Denial. Shock. Disbelief. I refuse to believe it. They have misidentified my child. It can’t be true because we had plans for a birthday party, a Christmas celebration. There has been a dreadful mistake.
Anger. Why is my child dead when that [lousy, stupid, uncaring, ill-prepared, drug addicted, too-young, too-old, abusive, neglectful — fill in the blank] parent is still allowed to have a child? Suddenly the world is full of parents who don’t appreciate their children – who whine about nothing or yell at them in public! Why me and not them? Why did God do this to me?
Bargaining. There is a mistake, and I want and need to fix it! There is a yearning to make a deal to undo it all, to have your life any way other than what it is now. You might promise to live a better life if only. . You would do anything to undo the finality of it all, the separation. You may not be aware of all of the time you are spending with “if I do this, promise you’ll do this” kind of wishful thinking and bargaining.
Depression. I want to kill myself. I’ll do anything to end this pain. You may also have a sense of impending doom, of something about to happen to you or to other people you love — especially if you have other children. Guilt. Worry. Feelings that the grief over your child’s death is literally killing you. A sorrow that can’t be fully expressed or mitigated.
Acceptance.
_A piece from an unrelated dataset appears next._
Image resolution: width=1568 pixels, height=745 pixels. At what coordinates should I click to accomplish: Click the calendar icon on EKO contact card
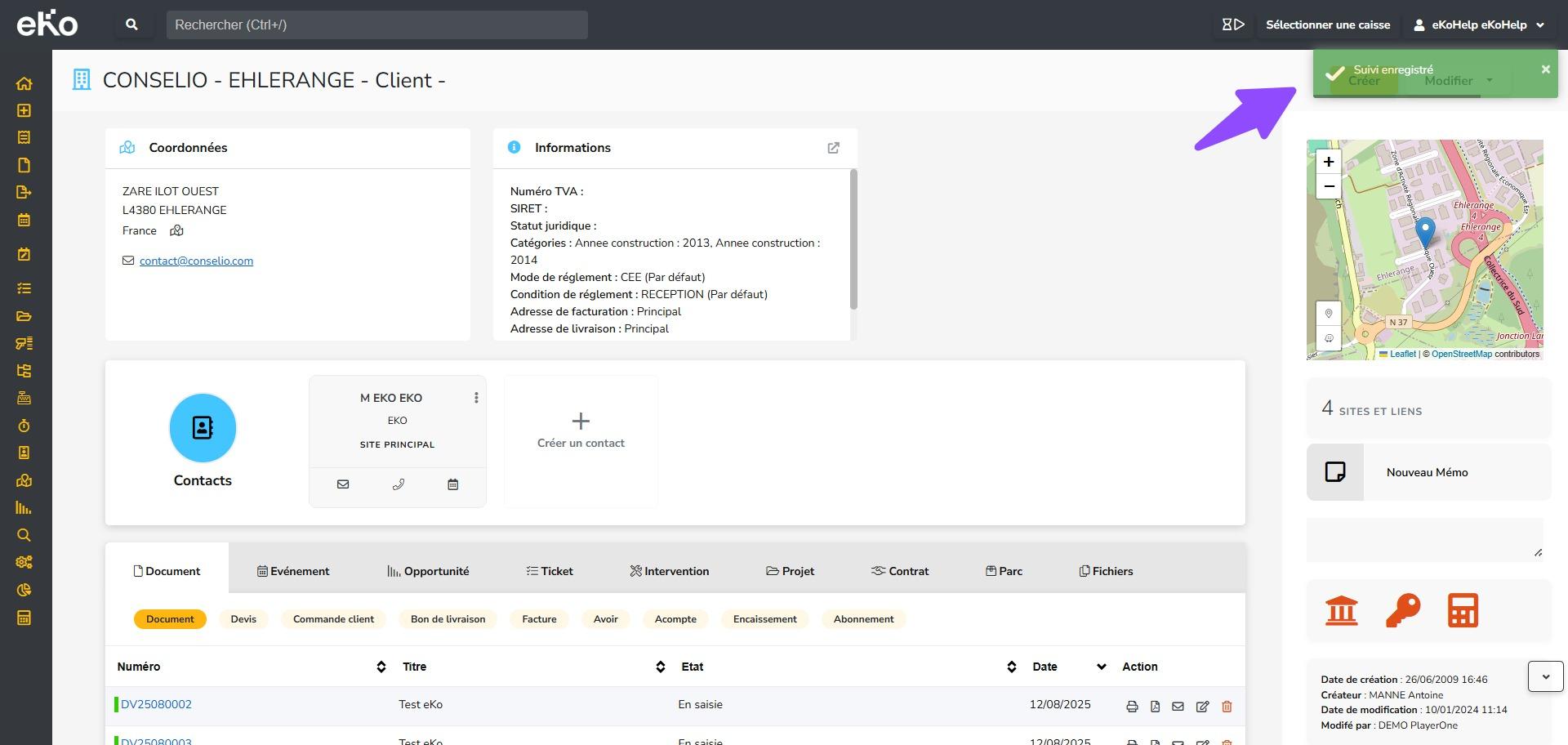point(453,484)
Not of the death, but of the idea of continuing your life in some fashion, knowing there is a finality about the situation, and dealing with it. There is a reorganization of life, not a continuation. Things don’t go back to the way they were or return to “normal” – there is a new, different normal.
These stages seldom follow a one-two-three-four-five progression. One may not end just because another has begun. You may cycle through them singly or co-mingled for days, months, or forever.
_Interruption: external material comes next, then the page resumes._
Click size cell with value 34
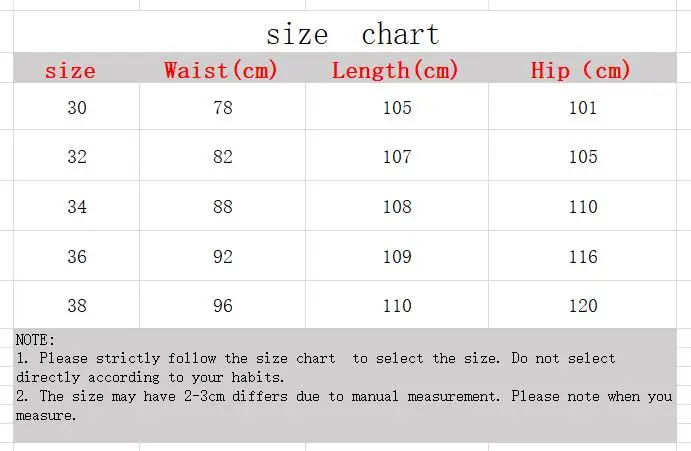The height and width of the screenshot is (451, 691). click(76, 205)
Elisabeth Kubler-Ross, Swiss-born scientist, doctor and death work guru, emigrated to the U.S. early in her career. She became a psychiatrist and an internationally acclaimed pioneer in the field of death work after identifying and publishing her model for the “five stages of the grief” in On Death and Dying [1969]. Even today, it remains the most influential work published on the topic.
Her body of work fueled my desire to go into death work, and she also later influenced my belief that a soul’s energy or “consciousness” survives a body’s physical death. The mere fact that she believed it opened my mind, too, to the possibility of life after death. Kubler-Ross became a believer in psychic mediums and perhaps reincarnation, and she was again rather groundbreaking in those studies. I admit, however, that I initially was somewhat put off by her seemingly eccentric affiliations and behavior in those later years. So in that regard, I’ll concede that Kubler-Ross perhaps was New Age before New Age was cool.
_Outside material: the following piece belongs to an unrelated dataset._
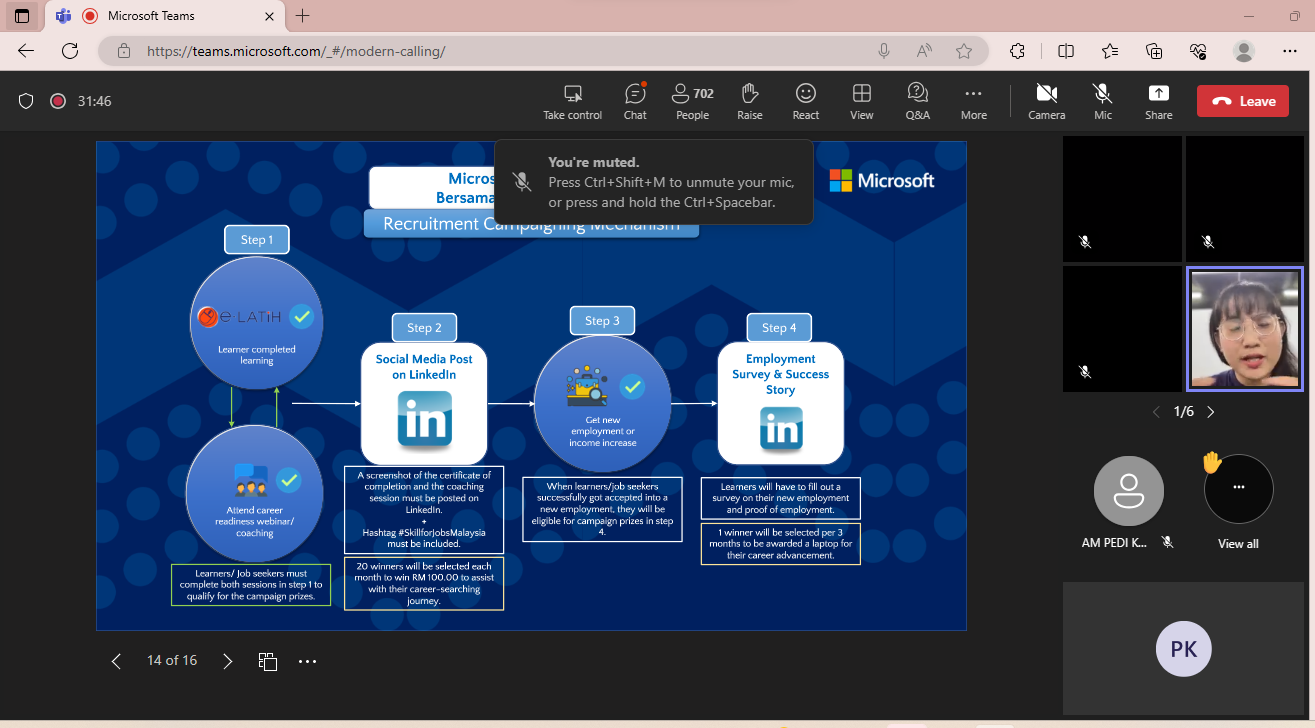The height and width of the screenshot is (728, 1315).
Task: Go to next page of video gallery
Action: point(1211,412)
But that doesn’t minimize her body of work or conclusions. Imagine the insight gained from the thousands of interviews Kubler-Ross did with the dying and their family members. Too, Raymond Moody, Jr.‘s pioneering work with regard to Near Death Experiences and energy surviving death spurred a new era of death investigation. Both orientations influenced me to be a better listener and to open my mind, both in the field and in the counseling office where I worked as a police crisis interventionist.
But is there a missing link in the here and now?
I can’t help but think, as a bereaved parent, that Kubler-Ross left out one stage. She left out isolation. Aloneness. The feeling of separation not only from the child, but from everyone. From family members. From society. From expectations. From the future you had imagined. From every other single human being on earth, even your partner or other children. No one can fully appreciate the depth of your loss, not even another bereaved parent. No one.
But we try to help and support and be her. Thanks for coming back to the watering hole. Hope to see you back soon.
Jody.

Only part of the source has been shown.